Linda and Michael were all smiles as they toured the camp.
After lunch, Adrianna left for a creative writing class.
“Let’s try something new,” she said, before running off.
For the Schulmans, for SCOPE, the crucial point is that the summer camp is not just a unique experience. Rather, camp should be something children want to go back to every year.
“There is nothing not to like,” said Linda. “You can leave the house. Some of these children have never learned to swim until now. It’s the first time they’ve seen a real horse. They come to a place where the stress is gone. They don’t have to act hard. They don’t have to join a gang.
“They come and they learn that there is another way,” she said. “They learn kindness. They learn to take care of themselves and others and to be trustworthy. They learn that there is a whole amazing world out there. And the thing is, they take it home. They take it all home. It changes everything. “
The camp changed Scott.
She knew it would.
One of the biggest challenges getting him on the bus that summer when he was 7 was the camp’s requirement that all children write a letter home once a week. Scott didn’t want to have to write letters at home. So Linda developed a creative workaround.
She herself addressed eight stamped envelopes for the eight weeks he would be absent. She provided him with eight sheets of paper, one for each week. Each sheet of paper had the same list of questions to be answered. Such as: FOOD IS… CHILDREN ARE…
All he had to do was fill in the bubbles, GOOD or BAD or HORRIBLE. Etc.
And that is what he did. He dutifully filled the bubbles, folded each sheet in thirds, stuck it in the envelope, and sealed the envelope closed. Ended.
Scott returned from camp changed: confident and outgoing. Each year, he returned home to Dix Hills on Long Island, a little more caring for others, a little more attentive to his responsibilities. He was careful to make friends with the quietest in the school, those who ate alone in the cafeteria.
He ultimately chose to become a teacher for the simple reason that he might have summers off to continue as a camp counselor in Pennsylvania.

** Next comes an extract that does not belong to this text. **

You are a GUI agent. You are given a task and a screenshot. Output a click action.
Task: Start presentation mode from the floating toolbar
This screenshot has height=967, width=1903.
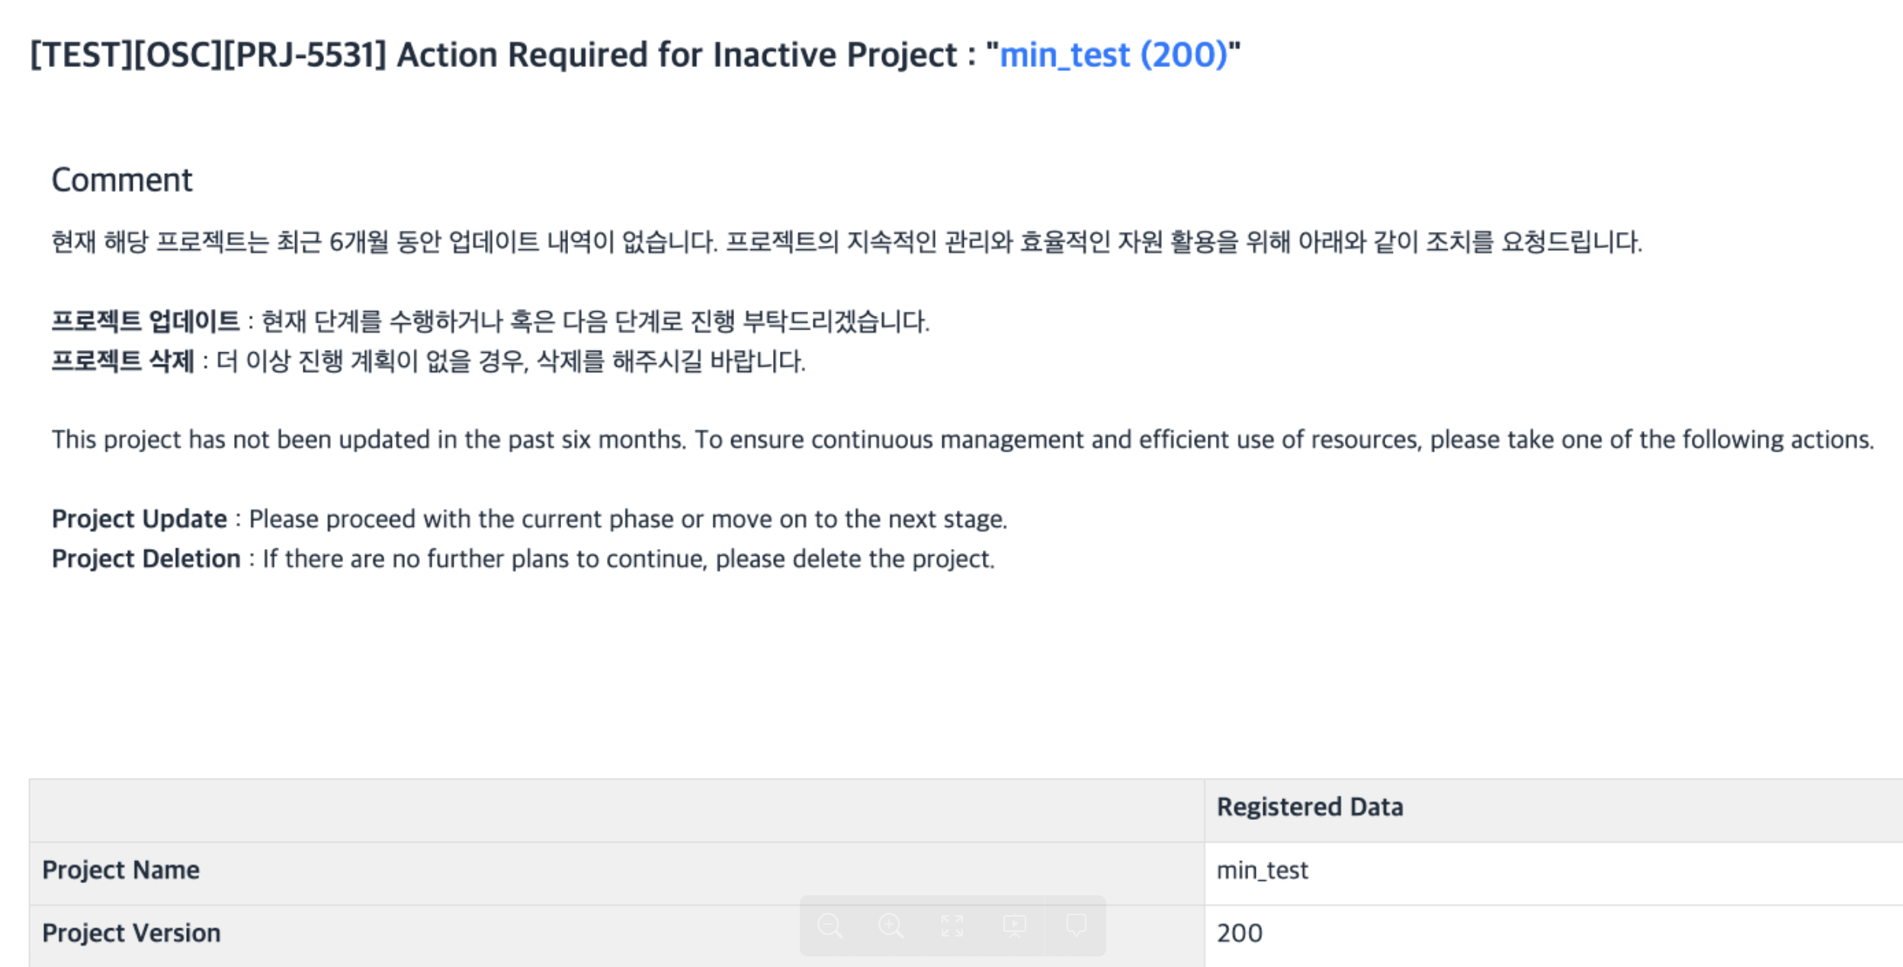tap(1014, 926)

The son who dreaded the idea of having to write home became a young man who went to see his mother almost every day.
In early 2018, she found a stack of these original letters he had sent from the camp. She gave them to Scott, just for a laugh. He loved them.
The day before Valentine’s Day, she received a letter from him. He had sent her one of the original letters from the camp, but this time he had added handwritten responses, such as “Camp is great” and “The food is edible” and “I like not being home. and be laughed at by my sister ”.
And he signed it, “Love, Scott.”
The next day, at 2 p.m., Linda had not heard from Scott. She knew something was wrong.
She and her husband, Michael, work at the same law firm. But, on Valentine’s Day, Michael was sick at home. When he learned that there had been a school shooting in Parkland, he called Linda and asked her to come home.
On her way home, she heard on the radio that one of the victims was a geography teacher.
At Scott’s funeral on February 18, 2018, at Temple Beth El in Boca Raton, Fla., Linda arrived with the bright blue lunchbox she had given Scott when she sent him to camp for the first time. She was the last to speak to the full house – the whole family together, including Scott’s sister, Melissa; Scott’s friends and colleagues, including former campers and camp leaders; to Scott’s girlfriend, Gwenn Gossler; and many of those 31 students whose lives he saved in room 1256 of Marjory Stoneman Douglas High School.
Linda told the mourning rally that when she learned of Scott’s death, she texted him anyway. She wrote how amazing he was and that “everyone you touched will never be the same”. She ended the text with: “Please let me know where you are. Mom.”
While walking around Camp Hi-Rock, greeting happy campers, Linda said she knows where her son is.